Cristina Bajo
BAJO RELIEVE

Del recetario criollo

Sabores y recuerdos de las fechas patrias de Argentina. Se acerca el 25 de mayo. 

por Cristina Bajo | Mayo 27, 2018

¿Cómo nace la cocina criolla, la que saboreamos en las fiestas patrias, la que, cuando queremos agasajar a un extranjero, ponemos en la mesa?

Imaginemos a los españoles recién llegados; acabadas las provisiones que traían, debieron buscar sustento en una tierra desconocida, por suerte rica en frutos: maíz, papa, zapallo, tomate, paltas… Cuando llegaron los próximos barcos, sembraron y cosecharon lo más añorado: trigo para el pan, vides para el vino, olivos para el aceite. Y con la llegada de los africanos, la cocina –ya mestiza– recibió nuevos sabores en especias.

Hoy en día, las empanadas son las reinas del comer criollo; cada región tiene su receta: picantes o dulces, con huevo o sin huevo picado, con pasas de uva, con papa o con cebolla de verdeo.

Luego viene el locro, que en casi todas las provincias en que viví, se prepara desde el 1º al 25 de Mayo, en las cuadreras del Santo Patrono o después del desfile del 9 de Julio, servido en la placita o en el club del pueblo. Y también su receta difiere según la latitud en que nos hallemos.

Hablar de platos tradicionales nos hace pensar en mesas tendidas al aire libre: bajo un ombú en la pampa, bajo un sauce en el litoral, bajo un algarrobo, en las provincias del Noroeste; al amparo de los álamos o de los pinos, más al sur, y en Córdoba, en las galerías de nuestras casas serranas.

Nos recuerda también los no menos tradicionales salones –con vajilla de porcelana, copa de cristal, arañas de muchas luces y fuentes de plata– de un hotel internacional o una residencia privada, como dicen que en Brunoy, la nieta de San Martín presentaba la humita mientras Lucio V. Mansilla recordaba, en París, las fogatas de las tolderías oliendo a carne de yegua a medio asar.

A veces recuerdo un lugar por lo que allí me sirvieron. De Jagüé, un pueblito riojano que crece más arriba del paso de La Trolla, me viene a la memoria un guiso de cabra muy sabroso, ensopado con pan todavía tibio. Y en Campanas, unos niños que parecían salidos de un cuadro de Murillo, nos mostraron una pieza de adobe con bateas repletas con pasas de uva y orejones. El suelo era una borrasca de nueces.
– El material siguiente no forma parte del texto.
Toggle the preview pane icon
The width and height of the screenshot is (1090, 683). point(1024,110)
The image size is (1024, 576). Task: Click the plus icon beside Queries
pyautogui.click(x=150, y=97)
En Santiago del Estero me curaron la tos con miel silvestre, y en Catamarca, me regalaron nueces confitadas que fui comiendo mientras leía a razón de dos por noche, para que duraran. Y los chipacuerito de Corrientes, me hacen agua la boca.

Pero entre la tabla rústica y la mesa de roble, todo el espectro de nuestra sociedad se sienta con un repasador o una servilleta de lino a mano, pues la comida nos reúne: las antiguas recetas nos recuerdan la familia, las fiestas, la infancia. La leche asada, para mí, es Villa Titina, yo con nueve años, mamá con un delantal a la cintura y la gata vieja acostada entre los leños, bajo la cocina de hierro.

Pero en estos meses patrios, recordemos la humita en chala, la dulcísima ambrosía, el asado con cuero, el charquicán mendocino, las batatitas en almíbar, el dulce de mamón, el frasco de “limoncito sutil”, el queso de pata, ¡y tantas otras cosas que nuestra cocina tiene para ofrecer!

Y recordemos que despatriarnos comienza por olvidar las viejas costumbres y también las recetas con que se alimentó nuestra gente.

Sugerencias: 1) Coleccionemos las recetas de estos platos criollos para que no se pierdan; 2) Intentemos cocinarlos; 3) No olvidemos probar productos regionales: es una forma de conocernos.

Gracias a vos Padre Mío Por el pan y por la cama, Por la comida de hoy día Y por la que vendrá mañana.